Action item
Print the complete set of entries exactly.

Material provided
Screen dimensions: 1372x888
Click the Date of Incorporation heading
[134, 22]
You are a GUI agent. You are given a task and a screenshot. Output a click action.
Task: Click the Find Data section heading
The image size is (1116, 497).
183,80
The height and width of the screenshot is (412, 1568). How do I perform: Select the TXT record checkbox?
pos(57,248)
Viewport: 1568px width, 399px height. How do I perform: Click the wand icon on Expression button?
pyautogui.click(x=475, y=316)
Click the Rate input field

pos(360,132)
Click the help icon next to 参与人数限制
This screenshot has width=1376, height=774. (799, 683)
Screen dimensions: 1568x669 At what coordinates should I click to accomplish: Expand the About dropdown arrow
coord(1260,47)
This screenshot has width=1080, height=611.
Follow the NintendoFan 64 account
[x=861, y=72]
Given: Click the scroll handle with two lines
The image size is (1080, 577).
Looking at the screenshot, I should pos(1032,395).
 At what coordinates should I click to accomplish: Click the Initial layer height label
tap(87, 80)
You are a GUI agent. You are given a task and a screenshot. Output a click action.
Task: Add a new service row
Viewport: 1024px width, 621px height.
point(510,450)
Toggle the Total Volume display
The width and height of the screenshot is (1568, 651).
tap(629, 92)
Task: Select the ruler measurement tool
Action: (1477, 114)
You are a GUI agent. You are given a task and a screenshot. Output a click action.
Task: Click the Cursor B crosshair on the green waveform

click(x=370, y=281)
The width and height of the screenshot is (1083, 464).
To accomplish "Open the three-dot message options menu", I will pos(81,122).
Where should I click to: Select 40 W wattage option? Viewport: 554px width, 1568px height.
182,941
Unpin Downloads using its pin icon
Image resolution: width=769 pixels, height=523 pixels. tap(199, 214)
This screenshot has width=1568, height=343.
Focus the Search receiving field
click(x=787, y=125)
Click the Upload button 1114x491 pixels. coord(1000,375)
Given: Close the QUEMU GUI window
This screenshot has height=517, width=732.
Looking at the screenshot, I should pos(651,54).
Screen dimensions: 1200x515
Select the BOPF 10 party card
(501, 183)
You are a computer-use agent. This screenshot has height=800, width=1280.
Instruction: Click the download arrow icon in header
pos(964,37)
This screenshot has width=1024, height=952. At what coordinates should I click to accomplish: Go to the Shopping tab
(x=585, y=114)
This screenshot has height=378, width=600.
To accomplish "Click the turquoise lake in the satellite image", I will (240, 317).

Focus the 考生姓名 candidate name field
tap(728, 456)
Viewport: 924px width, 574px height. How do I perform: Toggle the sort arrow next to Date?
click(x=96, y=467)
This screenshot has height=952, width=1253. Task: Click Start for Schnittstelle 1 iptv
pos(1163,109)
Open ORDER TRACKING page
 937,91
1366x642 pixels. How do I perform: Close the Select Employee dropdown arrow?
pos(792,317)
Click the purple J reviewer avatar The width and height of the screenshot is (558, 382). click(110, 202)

Finished task
Screen dimensions: 1372x888
Click the Date of Incorporation heading
[134, 22]
You are a GUI agent. You are given a task and a screenshot. Output a click action.
Task: Click the Find Data section heading
The image size is (1116, 497).
183,80
The height and width of the screenshot is (412, 1568). How do I perform: Select the TXT record checkbox?
pos(57,248)
Viewport: 1568px width, 399px height. How do I perform: Click the wand icon on Expression button?
pyautogui.click(x=475, y=316)
Click the Rate input field

pos(360,132)
Click the help icon next to 参与人数限制
This screenshot has width=1376, height=774. (799, 683)
Screen dimensions: 1568x669 At what coordinates should I click to accomplish: Expand the About dropdown arrow
coord(1260,47)
This screenshot has width=1080, height=611.
Follow the NintendoFan 64 account
[x=861, y=72]
Given: Click the scroll handle with two lines
The image size is (1080, 577).
Looking at the screenshot, I should pos(1032,395).
 At what coordinates should I click to accomplish: Click the Initial layer height label
tap(87, 80)
You are a GUI agent. You are given a task and a screenshot. Output a click action.
Task: Add a new service row
Viewport: 1024px width, 621px height.
point(510,450)
Toggle the Total Volume display
The width and height of the screenshot is (1568, 651).
tap(629, 92)
Task: Select the ruler measurement tool
Action: (1477, 114)
You are a GUI agent. You are given a task and a screenshot. Output a click action.
Task: Click the Cursor B crosshair on the green waveform

click(x=370, y=281)
The width and height of the screenshot is (1083, 464).
To accomplish "Open the three-dot message options menu", I will pos(81,122).
Where should I click to: Select 40 W wattage option? Viewport: 554px width, 1568px height.
182,941
Unpin Downloads using its pin icon
Image resolution: width=769 pixels, height=523 pixels. tap(199, 214)
This screenshot has width=1568, height=343.
Focus the Search receiving field
click(x=787, y=125)
Click the Upload button 1114x491 pixels. coord(1000,375)
Given: Close the QUEMU GUI window
This screenshot has height=517, width=732.
Looking at the screenshot, I should pos(651,54).
Screen dimensions: 1200x515
Select the BOPF 10 party card
(501, 183)
You are a computer-use agent. This screenshot has height=800, width=1280.
Instruction: Click the download arrow icon in header
pos(964,37)
This screenshot has width=1024, height=952. At what coordinates should I click to accomplish: Go to the Shopping tab
(x=585, y=114)
This screenshot has height=378, width=600.
To accomplish "Click the turquoise lake in the satellite image", I will (240, 317).

Focus the 考生姓名 candidate name field
tap(728, 456)
Viewport: 924px width, 574px height. How do I perform: Toggle the sort arrow next to Date?
click(x=96, y=467)
This screenshot has height=952, width=1253. Task: Click Start for Schnittstelle 1 iptv
pos(1163,109)
Open ORDER TRACKING page
 937,91
1366x642 pixels. How do I perform: Close the Select Employee dropdown arrow?
pos(792,317)
Click the purple J reviewer avatar The width and height of the screenshot is (558, 382). click(110, 202)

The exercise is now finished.